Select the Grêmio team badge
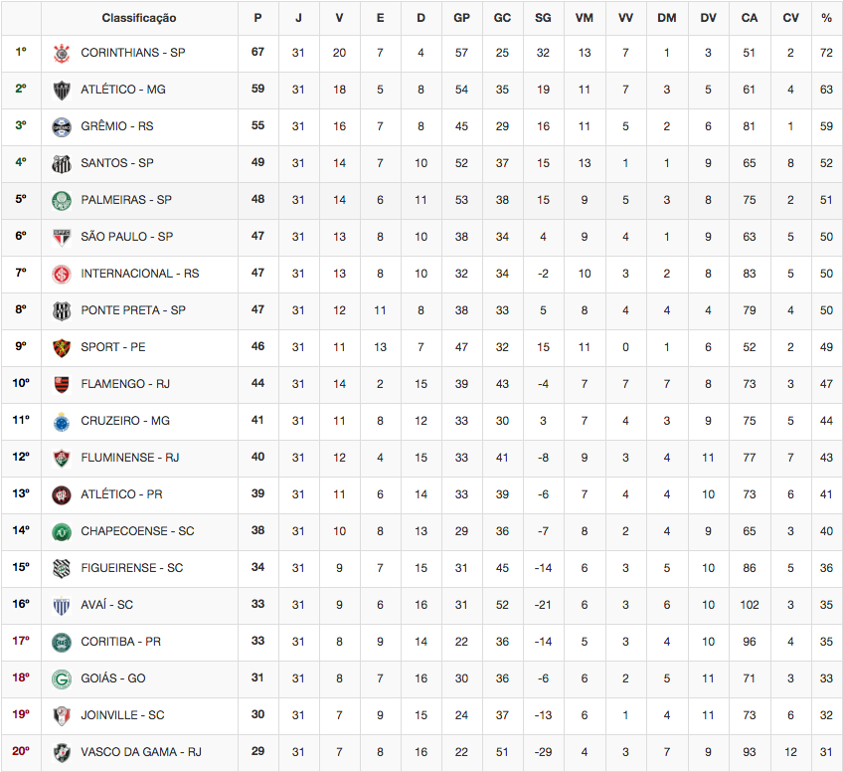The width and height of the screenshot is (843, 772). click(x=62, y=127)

* * *

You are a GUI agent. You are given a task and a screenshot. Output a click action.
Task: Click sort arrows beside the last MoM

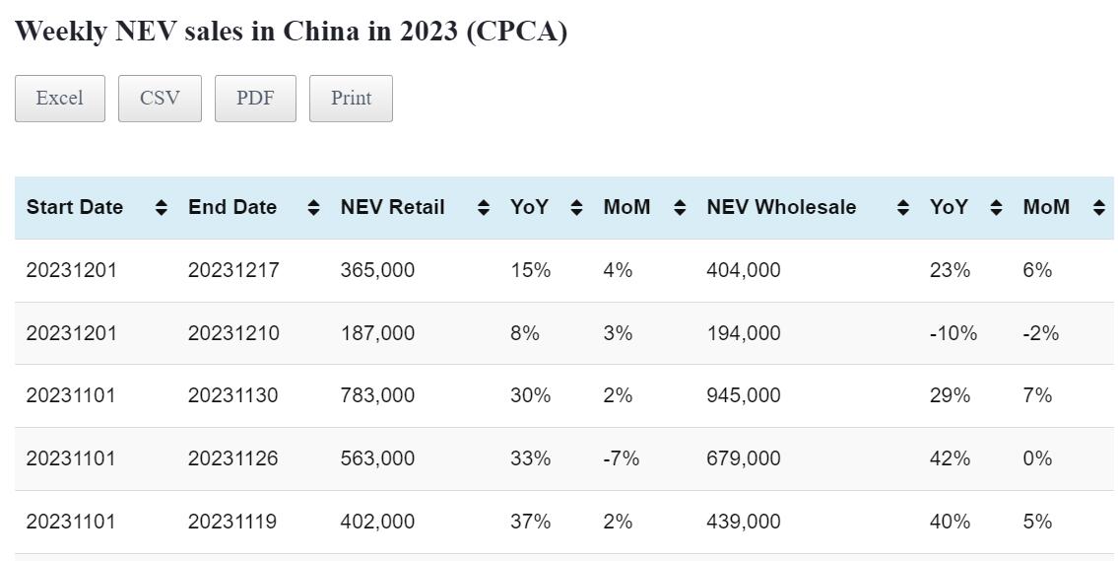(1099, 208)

* * *

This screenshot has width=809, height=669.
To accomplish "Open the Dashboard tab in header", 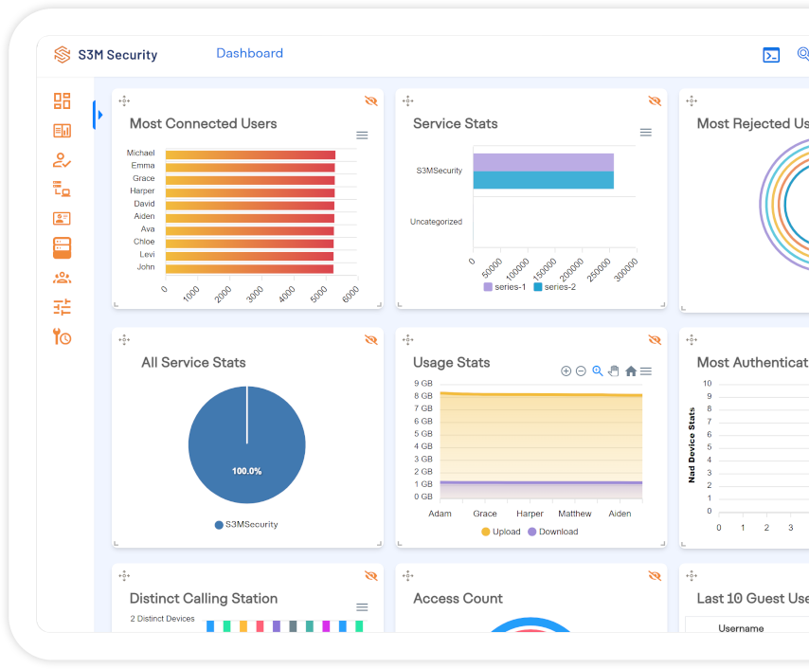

## [Problem to solve]
From the records above, transcribe only the stretch from the line with "This screenshot has width=809, height=669." through the line with "the Dashboard tab", keeping both ends. Omit pictures.

## [Written answer]
This screenshot has width=809, height=669.
To accomplish "Open the Dashboard tab in header", 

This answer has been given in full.